The state can't wall in its citizens

President Zeman's statement that the borders could remain closed for over a year has sparked a lively debate in the Czech Republic. Lidové noviny calls for a reversal:

“At the beginning of the crisis, when the virus was introduced from Italy or Austria, closing the border was logical and understandable for national self-protection. But as time passes it's proving to be untenable.
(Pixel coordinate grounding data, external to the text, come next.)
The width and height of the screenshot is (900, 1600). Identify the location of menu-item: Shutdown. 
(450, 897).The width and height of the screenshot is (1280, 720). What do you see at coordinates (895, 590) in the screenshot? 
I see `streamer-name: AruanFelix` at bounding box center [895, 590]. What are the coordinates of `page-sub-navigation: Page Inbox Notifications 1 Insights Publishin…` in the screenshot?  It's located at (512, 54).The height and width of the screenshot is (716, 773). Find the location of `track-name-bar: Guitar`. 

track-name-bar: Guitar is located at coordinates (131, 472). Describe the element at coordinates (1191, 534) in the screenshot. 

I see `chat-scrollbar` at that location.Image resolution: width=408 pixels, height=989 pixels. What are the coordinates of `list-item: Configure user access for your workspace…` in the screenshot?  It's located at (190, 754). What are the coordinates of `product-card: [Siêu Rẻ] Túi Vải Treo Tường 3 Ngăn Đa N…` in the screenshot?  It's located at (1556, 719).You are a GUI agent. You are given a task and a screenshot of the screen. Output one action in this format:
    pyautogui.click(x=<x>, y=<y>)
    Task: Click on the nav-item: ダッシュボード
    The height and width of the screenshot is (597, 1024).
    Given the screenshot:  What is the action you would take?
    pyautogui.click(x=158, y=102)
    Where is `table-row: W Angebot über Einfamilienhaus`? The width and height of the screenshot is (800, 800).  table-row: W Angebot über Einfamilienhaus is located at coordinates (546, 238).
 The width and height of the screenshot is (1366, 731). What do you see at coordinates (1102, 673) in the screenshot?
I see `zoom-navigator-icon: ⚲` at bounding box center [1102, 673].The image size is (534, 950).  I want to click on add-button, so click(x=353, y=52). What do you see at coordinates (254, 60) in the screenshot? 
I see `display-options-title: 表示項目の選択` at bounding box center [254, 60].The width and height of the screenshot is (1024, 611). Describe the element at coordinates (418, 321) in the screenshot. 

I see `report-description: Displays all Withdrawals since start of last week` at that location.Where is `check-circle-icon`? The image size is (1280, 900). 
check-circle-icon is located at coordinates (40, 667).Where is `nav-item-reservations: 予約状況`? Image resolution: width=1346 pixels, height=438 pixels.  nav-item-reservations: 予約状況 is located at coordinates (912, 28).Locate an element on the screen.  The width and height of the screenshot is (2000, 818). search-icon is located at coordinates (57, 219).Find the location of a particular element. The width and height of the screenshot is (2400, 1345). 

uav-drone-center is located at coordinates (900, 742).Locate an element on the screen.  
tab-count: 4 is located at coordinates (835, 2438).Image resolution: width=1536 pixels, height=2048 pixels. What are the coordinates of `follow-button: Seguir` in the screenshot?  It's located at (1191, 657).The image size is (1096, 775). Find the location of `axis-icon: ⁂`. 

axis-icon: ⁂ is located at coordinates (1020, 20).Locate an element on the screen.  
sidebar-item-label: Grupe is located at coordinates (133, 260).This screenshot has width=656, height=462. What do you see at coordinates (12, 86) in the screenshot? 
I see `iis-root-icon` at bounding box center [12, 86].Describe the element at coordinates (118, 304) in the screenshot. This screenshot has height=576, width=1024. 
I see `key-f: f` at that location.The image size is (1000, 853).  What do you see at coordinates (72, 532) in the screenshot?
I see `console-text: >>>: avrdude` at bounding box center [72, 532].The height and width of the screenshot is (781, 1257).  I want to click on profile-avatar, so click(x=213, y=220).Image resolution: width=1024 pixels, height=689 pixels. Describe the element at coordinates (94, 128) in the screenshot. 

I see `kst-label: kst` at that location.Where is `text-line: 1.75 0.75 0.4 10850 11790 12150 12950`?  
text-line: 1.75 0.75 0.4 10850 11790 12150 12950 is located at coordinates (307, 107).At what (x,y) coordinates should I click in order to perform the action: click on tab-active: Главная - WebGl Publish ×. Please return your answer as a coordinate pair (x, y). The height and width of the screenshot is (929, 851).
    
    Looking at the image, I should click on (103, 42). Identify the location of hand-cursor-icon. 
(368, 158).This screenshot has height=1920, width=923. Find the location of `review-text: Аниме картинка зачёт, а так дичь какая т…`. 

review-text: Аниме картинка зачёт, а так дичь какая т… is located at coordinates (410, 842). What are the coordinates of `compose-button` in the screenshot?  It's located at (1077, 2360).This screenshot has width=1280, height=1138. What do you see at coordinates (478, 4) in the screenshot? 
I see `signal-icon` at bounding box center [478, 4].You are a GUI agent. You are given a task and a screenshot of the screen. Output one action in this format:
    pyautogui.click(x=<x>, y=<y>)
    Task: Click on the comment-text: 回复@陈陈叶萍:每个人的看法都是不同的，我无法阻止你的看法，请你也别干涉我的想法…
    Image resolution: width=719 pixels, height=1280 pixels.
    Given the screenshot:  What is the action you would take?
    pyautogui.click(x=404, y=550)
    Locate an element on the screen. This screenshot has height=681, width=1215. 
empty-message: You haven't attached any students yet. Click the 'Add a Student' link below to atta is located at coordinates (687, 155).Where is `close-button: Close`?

In the long run you can't fence off countries with barbed wire - and not just because of separated families, students or commuters abroad. ... The Czech Republic can't simply deprive its citizens of the right to leave their country. Another issue is those who are interested in tourism in the summer. And who will be able to afford it.”

Dagens Nyheter (SE) /

Restrictions must be proportionate

All Europe's leaders must take into account the instructions for maintaining democratic principles put out by the Council of Europe last week, Dagens Nyheter urges:

“Sweden should also take a good look at the Council of Europe's guidelines. The demand for proportionality, i.e. appropriateness of the measures, applies to all restrictions imposed in a country that respects democracy, human rights and freedom. So there should be a time limit on bans of meetings of more than 50 people. It doesn't make sense for such a ban to be applied unconditionally in Sweden.”

Mérce (HU) /

Joint responsibility instead of a police state

State restrictions that do not respect citizens as rational individuals can end in authoritarianism, warns Mérce:

“A disproportionate use of force can destroy social solidarity and trust. This attitude was reflected in the indignation of certain Italian mayors when many citizens began going jogging outside. ... We can expect people to behave like responsible citizens instead of trying to get around the lockdown restrictions. But we can also expect those in power to regard them as such. ... As long as we can't recognise both the legitimacy of the right to physical exercise and the legitimacy of fear of the virus we leave the door open for authoritarianism.”